_Entries for locating text and elements_:

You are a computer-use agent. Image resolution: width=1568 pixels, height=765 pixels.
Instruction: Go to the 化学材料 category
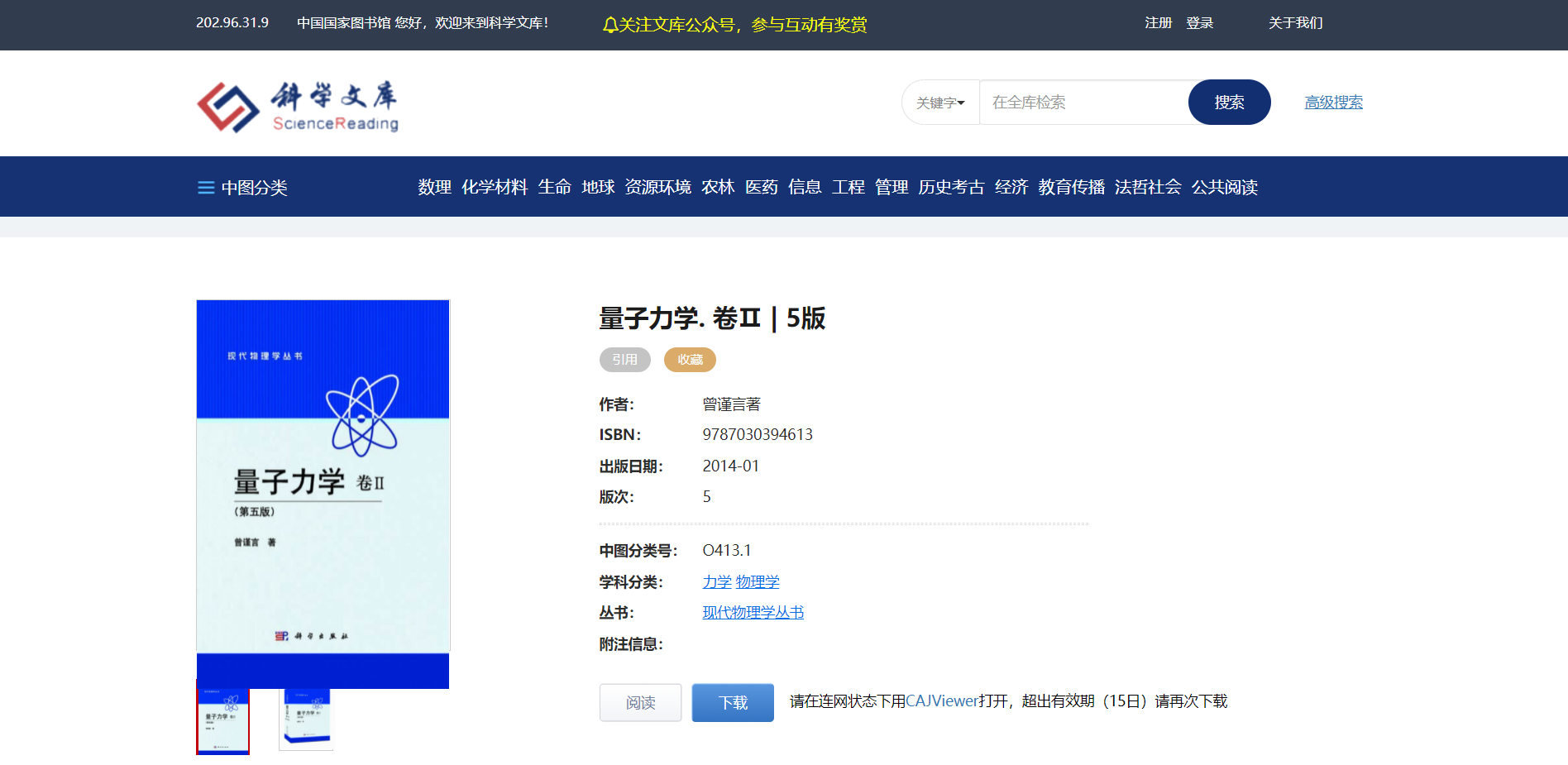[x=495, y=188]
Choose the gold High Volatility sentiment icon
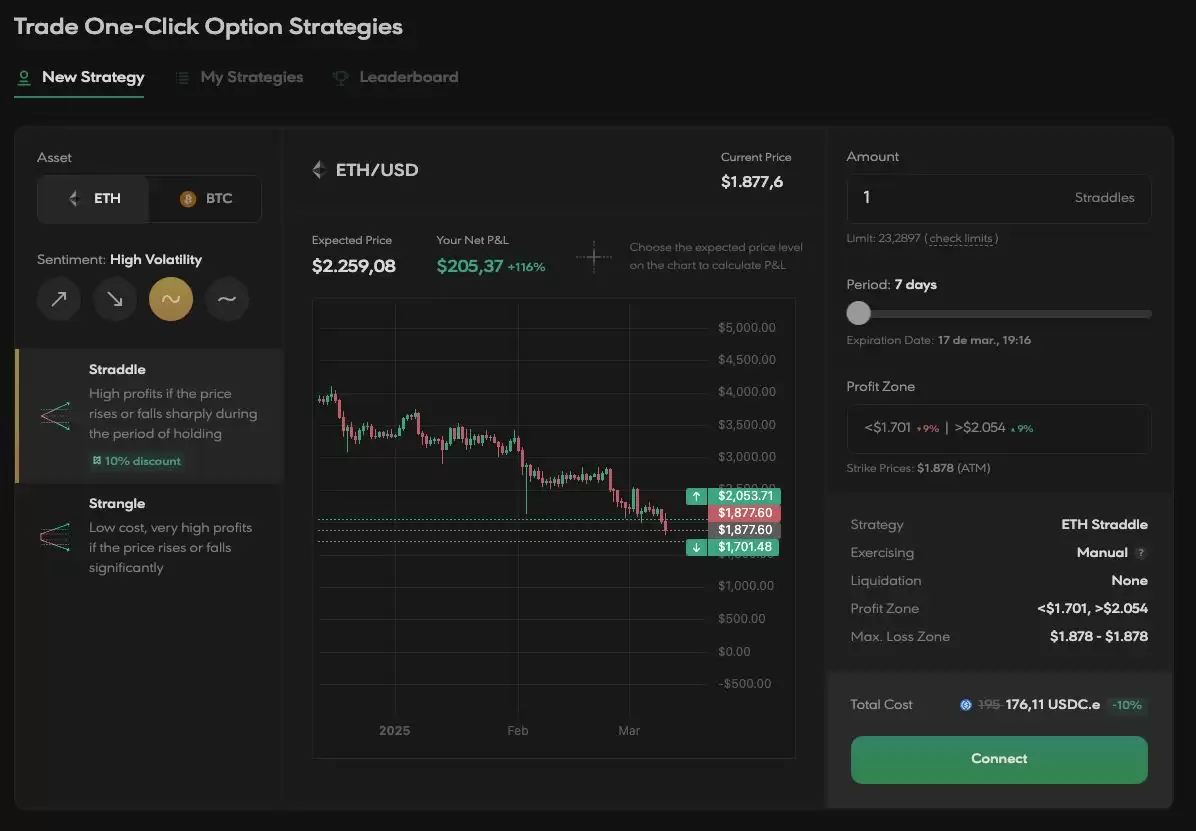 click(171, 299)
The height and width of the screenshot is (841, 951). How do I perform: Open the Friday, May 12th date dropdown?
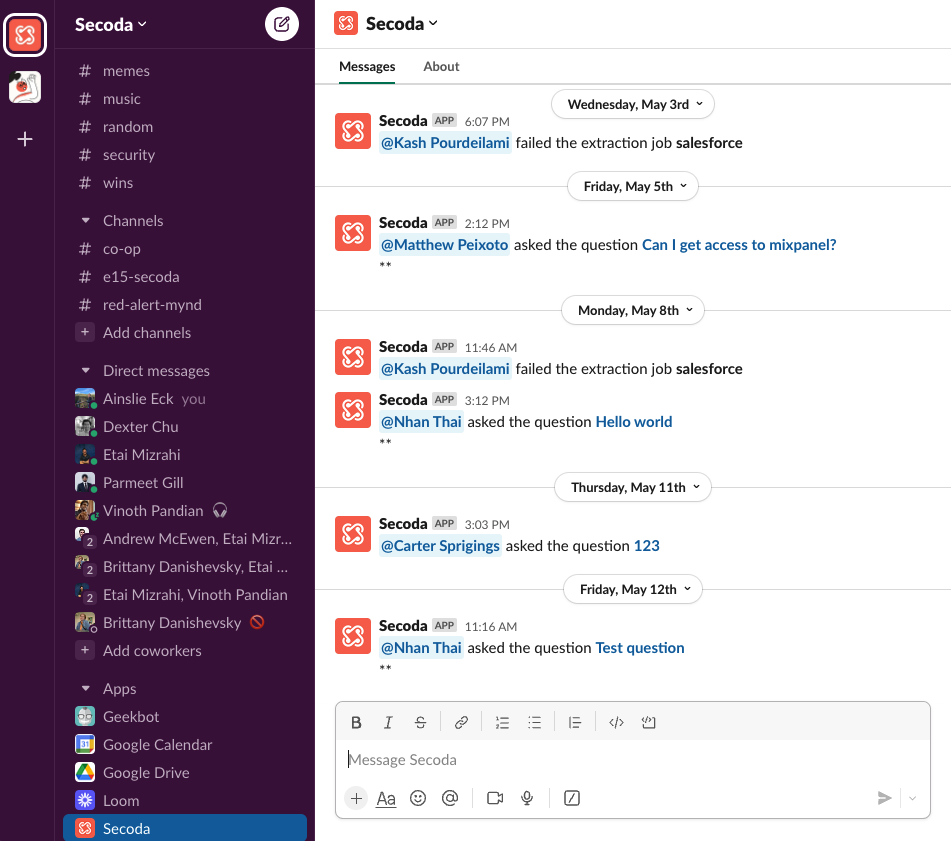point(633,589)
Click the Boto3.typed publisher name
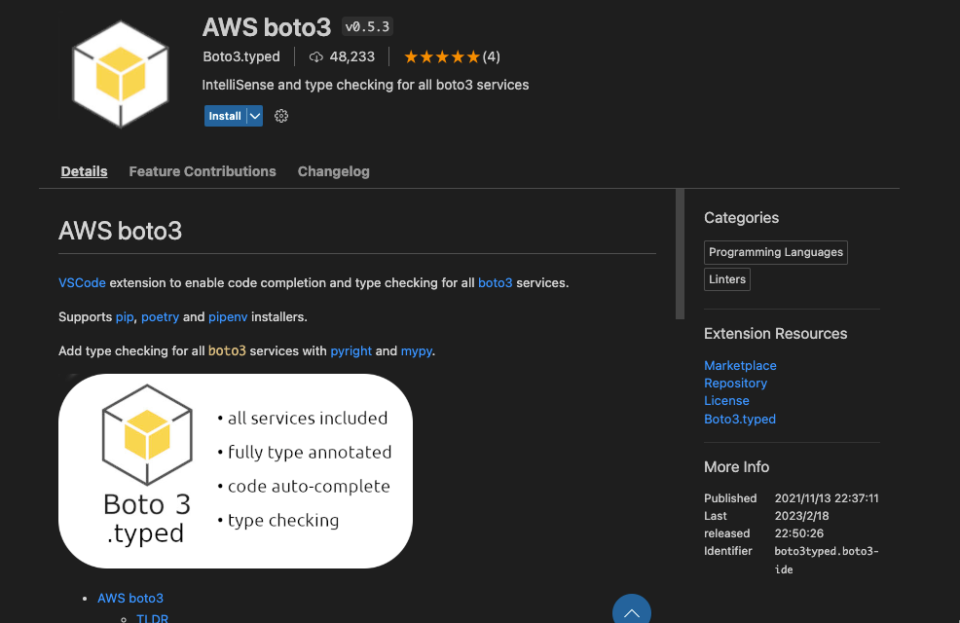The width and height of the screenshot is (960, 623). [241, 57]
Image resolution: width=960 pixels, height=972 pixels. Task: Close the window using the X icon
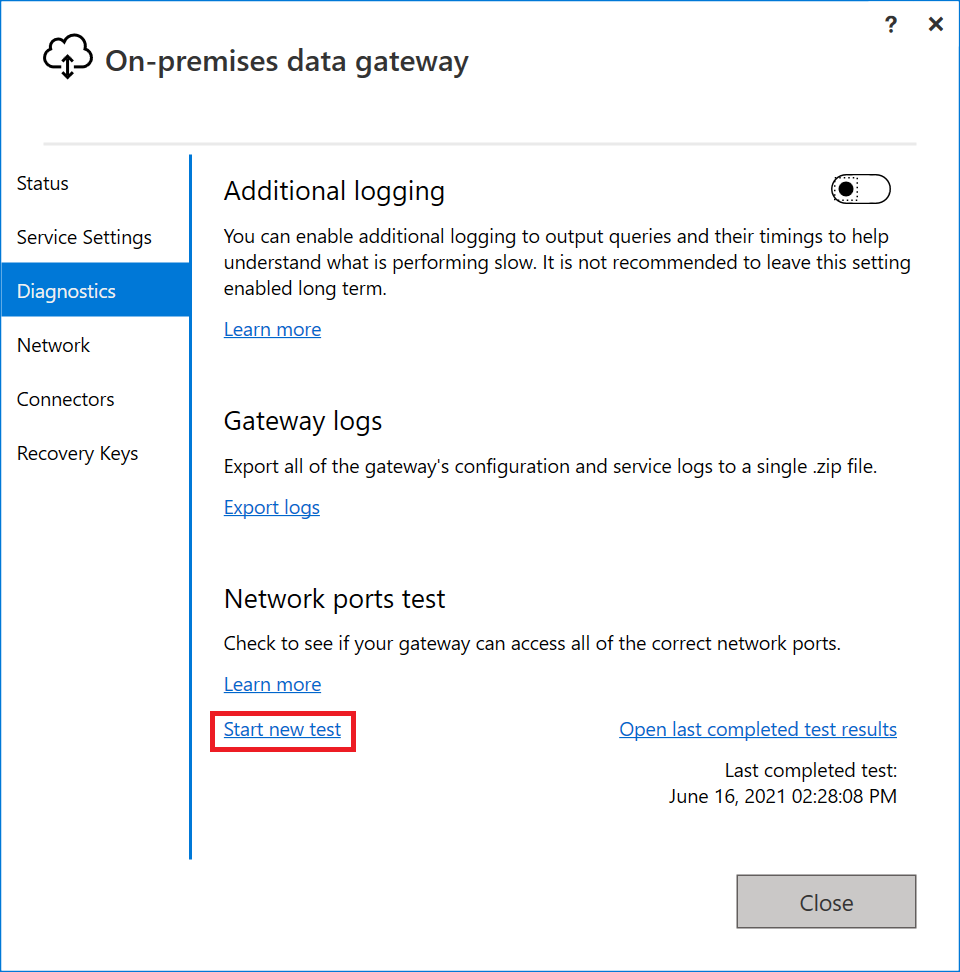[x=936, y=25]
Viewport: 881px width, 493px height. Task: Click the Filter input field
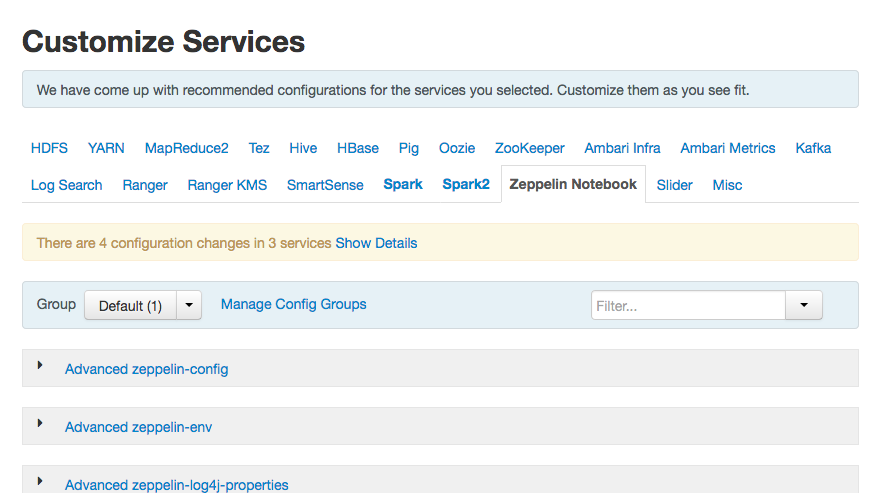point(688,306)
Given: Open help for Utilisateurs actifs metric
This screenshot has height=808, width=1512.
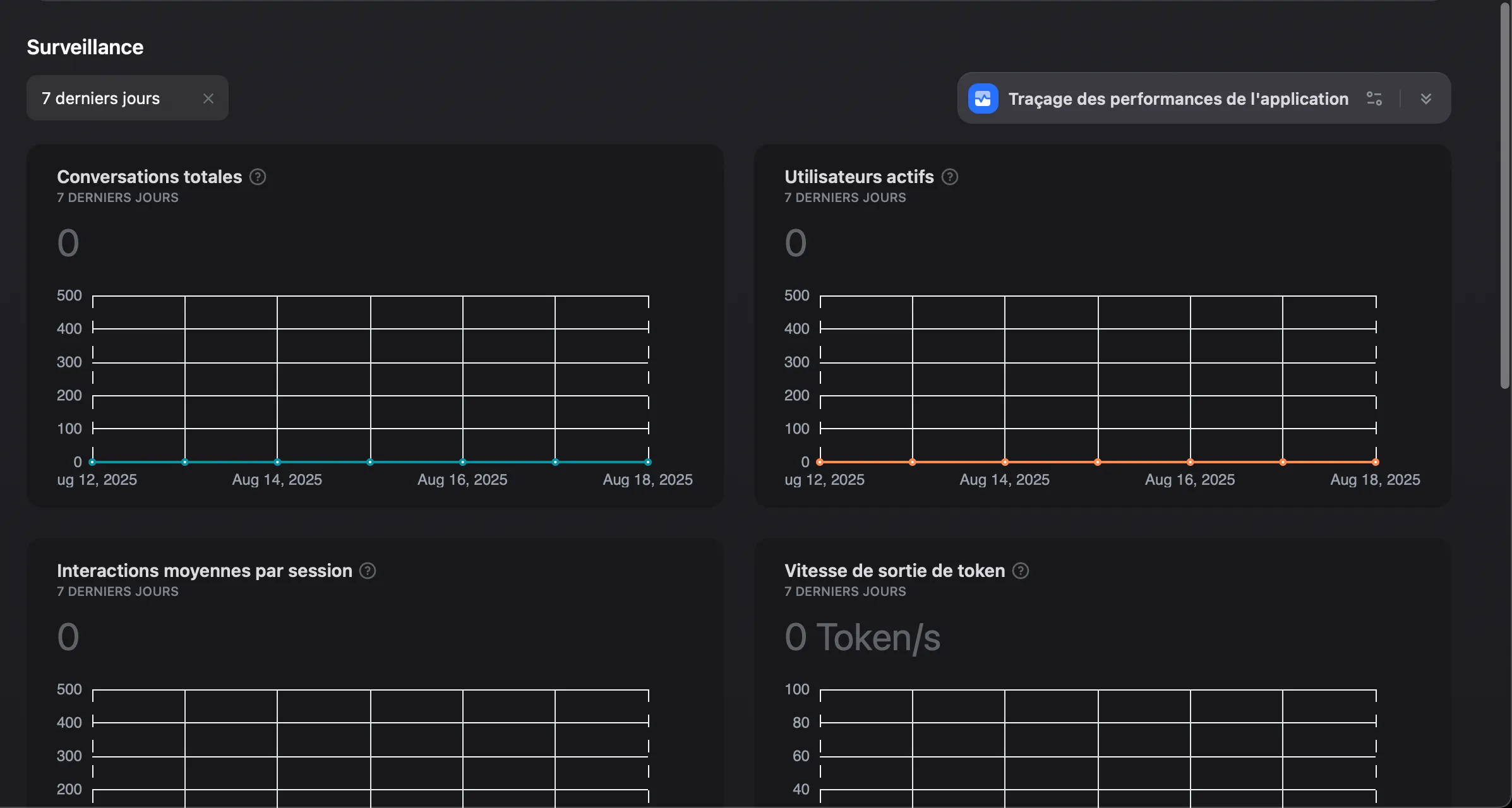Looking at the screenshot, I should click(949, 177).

_TASK REQUIREMENTS_:
Identify every line in the listing that contains the word "Image" and copy each of those lines.

_SOLUTION TO THE EXERCISE_:
You are a computer-use agent. Image resolution: width=1568 pixels, height=765 pixels.
Image resolution: width=960 pixels, height=972 pixels. Task: Close the window using the X icon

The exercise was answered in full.